Probability notation

Question

There is a random variable $B$ (a box) and a particular value it takes $r$ (red color). In Bishop's Pattern recognition and machine learning textbook, he said in p. 14:

Instead, we may simply write $p(B)$ to denote a distribution over the random variable $B$, or $p(r)$ to denote the distribution evaluated for the particular value $r$...

And then he goes on to say for r.v.s $X$ and $Y$.

...the quantity $p(Y |X)$ is a conditional probability and is verbalized as "the probability of $Y$ given $X$"

Here are my questions:

1. What exactly does "a distribution over the random variable $B$" mean? Does this distribution mean some mapping of values that r.v. can take to probability values? I usually think about distribution in terms of PDF or CDF. I think $p(r)$ is the density (or PMF in discrete r.v. case).
2. How can we condition on a random variable $X$? My understanding is that we can only condition on events. Does $p(Y |X)$ mean conditional distribution of $Y$ given $X$ taking some value which is not specified?

Answer 1

1. What exactly does "a distribution over the random variable $B$" mean? Does this distribution mean some mapping of values that r.v. can take to probability values? I usually think about distribution in terms of PDF or CDF. I think $p(r)$ is the density (or PMF in discrete r.v. case).

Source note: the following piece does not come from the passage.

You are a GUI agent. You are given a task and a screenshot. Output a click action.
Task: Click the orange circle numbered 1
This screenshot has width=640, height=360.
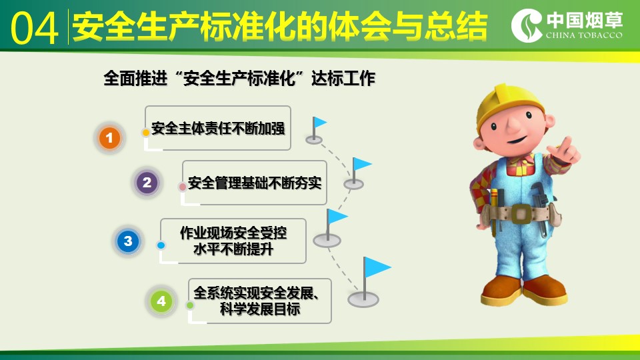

$p(B)$ represent the probability mass functions of random variable $B$ at arbitrary values.   It is a terribly lazy (but unfortunately common) shorthand used when authors are more interested in showing the dependencies between random variables rather than any particular evaluations.

$p(r)$ demonstrates why this is a horribly confusing idea, as the "probability mass function of value $r$", is meaningless unless it is implicitly clear what is the random variable being discussed.

More properly we should write something like $p_{\small B}(r)$ to indicate the probability mass function of random variable $B$ evaluated at $r$.   In this case that is $\mathsf P(B=r)$; the probability for the event of the box being red.

2. How can we condition on a random variable $X$? My understanding is that we can only condition on events.   Does $p(Y |X)$ mean conditional distribution of $Y$ given $X$ taking some value which is not specified?

Again, the this appears to be an abbreviation for $p_{\lower{0.5ex}{\small Y\mid X}}(y\mid x)$, or $\mathsf P(Y=y\mid X=x)$, where $x,y$ are arbitrary arguments.

The occurrence of $X$ realising a particular value is an event.

Answer 2

I have the following distinctions:

• $X$ is a random variable, it is a set of possible values associated with a density (which somebody called, a $\sigma$ algebra). Being in caps or not is more or less insensitive as expressions goes more involved, such when we include matrices, for example, in Kalman and DSP topics. We always can say $x$, $y$ and $\omega$ are random variables (are you capitalizing $\omega$?). I would suggest you do not rely on caps for this, though this do not harms so much.
• $x$ is a realization of a random variable, this is, a particular value taken. In stochastic models, when a variable can take several realizations at different instants, this convention will automatically render obsolete itself. One always can say $x_0$ or $x_k$ or even $x_t$ are realization of the random variable $x$.
• $P(X)$ is the probability of $X$ taking a value $x$ in the set $\mathscr A$. Because $X$ is a random variable, the probability operator $P$ can be applied for every random variables and every subsets of its domain, even for single values $P(X=x_0)$.
• $P$ is an operator always applicable over sets, which you call an event is a realization over a set of possible states. Because we talk about sets we can solve much of the simplest problems and Bayes propositions as Venn diagrams. By thinking on events the situation goes a little intuitive and sometimes esoteric,
• $y=p(x)$ is the probability density distribution for the random variable. $p$ is a function and also there is no confusion when knowing its value at, e.g. $y_0=p(0)$.
• This function allows the calculation: $p_0=P(X \in \mathscr A )=\int_{\mathscr A}p(x) dx$,
• $p(x_0)$ is the distribution for the realization value $x_0$. This is bad. A realization after performed, is no longer stochastic. And you know that the distribution of deterministic values is $y=\delta(x-x_0)$. $p$ no longer exists.
• $P(X|Y)$ is the conditional probability. This then, if we want to be consistent, is bad. We should put $P(X \in \mathscr A | Y \in \mathscr B)$, turning the calculation for explicit sets. Here we have two variables, uncorrelated (independent) at the best, unknownly correlated (dependent) at worst. You have to think in a combined density distribution $z=p(x,y)$ as your choice for expressing the most general case. In the best independency cases $z=p(x)q(y)$ in which you only deal with the variables individually.
• The calculation in the previous case requires the identity $P(X|Y)={P(X,Y) \over P(Y)}$. $P(Y)$ is calculated as ussually, while $P(X \in \mathscr A ,Y \in \mathscr B)=\int_{\mathscr A} \int_{\mathscr B}p(x,y)dydx$.